Each of the four suites pinpoints a point of protest, including Bear’s Lodge, known as the Devil’s Tower, a 875-foot tall butte in Wyoming that is a sacred site to the Northern Great Plains Indians and where 5,000 climbers go every year, piercing the rock with their climbing spikes. In another suite he focuses on San Francisco Peaks in Arizona, where wastewater runoff used to make artificial snow for skiing and snowboarding desecrates the environment where medicinal and ceremonial plants are cultivated by the Dine/Navajo tribe. Construction of the Thirty Meter Telescope is slated for Mauna Kea, a dormant volcano on the island of Hawaii; its summit is a site sacred to the ancient Hawaiians, where four obsolete telescope observation platforms already exist. In the “Mauna Kea” suite, the brilliant crimson background and white writing are eye popping. Heap of Birds effectively uses terse words and phrases as referential visual symbols, one example of which is DEITIES SET ASIDE VOLCANO NATIONAL PARK.
The sketchy appearance of these monoprints strengthens their position as street art or protest graffiti. Made under the aegis of master Navajo printer Michael McCabe, the artist paints words backward on a clear glass, relishing the fluidity of his text and the subsequent loss of paint, which results in dissolving letters. His loose and distinctive technique endows the monoprints with street cred, as close to the hand lettered signs of a protest as a formal work of art can be. His natural poetic spirit comes through clearly in the striking text that delves right to the heart of the matter.
Heap of Birds groups these monoprints together to amplify the strength of his message. In the “Mauna Kea” suite the contradiction between the sacred and profane comes through in his words HAUL THEM AWAY WHILE THEY PRAY. Heap of Birds’s execution combines the rapid brushwork of gestural expression with a deliberate, paced rhythm and tone that reinforces the artist’s message and reflects his ancient culture, as in in the phrase, CONDUCT AS IF ELDERS STAND AMONG YOU.
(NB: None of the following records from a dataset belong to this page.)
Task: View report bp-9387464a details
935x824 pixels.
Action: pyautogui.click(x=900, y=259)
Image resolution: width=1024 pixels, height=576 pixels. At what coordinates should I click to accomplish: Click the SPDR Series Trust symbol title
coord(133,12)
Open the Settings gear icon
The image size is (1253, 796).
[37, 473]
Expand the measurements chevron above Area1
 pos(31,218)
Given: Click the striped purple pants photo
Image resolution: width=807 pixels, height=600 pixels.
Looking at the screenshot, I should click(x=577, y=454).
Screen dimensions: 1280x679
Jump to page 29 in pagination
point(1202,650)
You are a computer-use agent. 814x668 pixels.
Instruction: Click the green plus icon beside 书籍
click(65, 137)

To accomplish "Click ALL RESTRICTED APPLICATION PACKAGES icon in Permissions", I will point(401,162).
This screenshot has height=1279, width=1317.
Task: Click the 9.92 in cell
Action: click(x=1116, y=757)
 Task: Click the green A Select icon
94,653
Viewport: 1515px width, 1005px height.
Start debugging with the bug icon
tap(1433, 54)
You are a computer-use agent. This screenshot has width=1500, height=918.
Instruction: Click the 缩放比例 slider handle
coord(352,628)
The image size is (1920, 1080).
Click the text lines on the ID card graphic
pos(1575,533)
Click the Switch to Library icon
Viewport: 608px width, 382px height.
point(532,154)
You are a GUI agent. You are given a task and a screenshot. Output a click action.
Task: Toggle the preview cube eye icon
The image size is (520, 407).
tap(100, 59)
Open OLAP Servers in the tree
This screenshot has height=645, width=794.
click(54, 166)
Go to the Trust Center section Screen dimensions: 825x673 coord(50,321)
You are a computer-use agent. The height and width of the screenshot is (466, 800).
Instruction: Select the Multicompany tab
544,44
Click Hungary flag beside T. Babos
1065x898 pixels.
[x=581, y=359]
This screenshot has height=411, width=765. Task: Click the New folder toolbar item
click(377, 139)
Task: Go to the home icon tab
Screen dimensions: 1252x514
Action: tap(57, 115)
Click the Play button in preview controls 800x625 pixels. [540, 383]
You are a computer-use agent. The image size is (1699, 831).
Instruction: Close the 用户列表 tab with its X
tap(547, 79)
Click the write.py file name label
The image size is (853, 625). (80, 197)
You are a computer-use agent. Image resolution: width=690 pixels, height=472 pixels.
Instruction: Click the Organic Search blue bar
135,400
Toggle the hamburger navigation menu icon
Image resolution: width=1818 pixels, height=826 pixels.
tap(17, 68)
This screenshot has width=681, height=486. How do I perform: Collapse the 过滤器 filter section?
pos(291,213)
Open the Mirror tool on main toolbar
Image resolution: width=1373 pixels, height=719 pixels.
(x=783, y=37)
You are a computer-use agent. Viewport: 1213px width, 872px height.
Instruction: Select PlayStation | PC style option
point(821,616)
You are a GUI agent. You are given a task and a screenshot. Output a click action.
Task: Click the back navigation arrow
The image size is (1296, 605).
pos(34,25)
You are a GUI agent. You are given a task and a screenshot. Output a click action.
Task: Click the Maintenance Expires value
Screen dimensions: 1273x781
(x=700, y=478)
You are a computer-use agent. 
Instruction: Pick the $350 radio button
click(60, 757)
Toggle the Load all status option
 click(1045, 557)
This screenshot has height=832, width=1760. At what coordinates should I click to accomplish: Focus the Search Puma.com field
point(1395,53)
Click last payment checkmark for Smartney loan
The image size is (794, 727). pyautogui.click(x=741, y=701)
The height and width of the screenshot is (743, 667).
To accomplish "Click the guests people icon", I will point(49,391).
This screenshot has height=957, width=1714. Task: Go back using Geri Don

In “Mauna Kea” the artist lines up two rows of eight sheets to create an implacable grid of protest. With their glowing red grounds and painted letters, the suite reads like a prose poem. Declarations such as WE ARE LAND AND LAND IS US emphasize his message of Native Americans’ and Hawaiians' indivisible relationship to their sacred spaces. The haunting simplicity of his words is in deliberate contrast to the crass commercial uses of the mountains he references (even when in the interest of science). This show attempts to persuade that such locations should be preserved as gloriously beautiful, unaltered sacred sites free of the hand of man.